Give back the data below exactly as it was given.
++++
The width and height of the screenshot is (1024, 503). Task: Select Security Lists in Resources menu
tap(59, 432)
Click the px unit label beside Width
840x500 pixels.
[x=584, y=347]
++++
◆ Response to this task ◆
The width and height of the screenshot is (1024, 503). Task: Select Security Lists in Resources menu
tap(59, 432)
Click the px unit label beside Width
840x500 pixels.
[x=584, y=347]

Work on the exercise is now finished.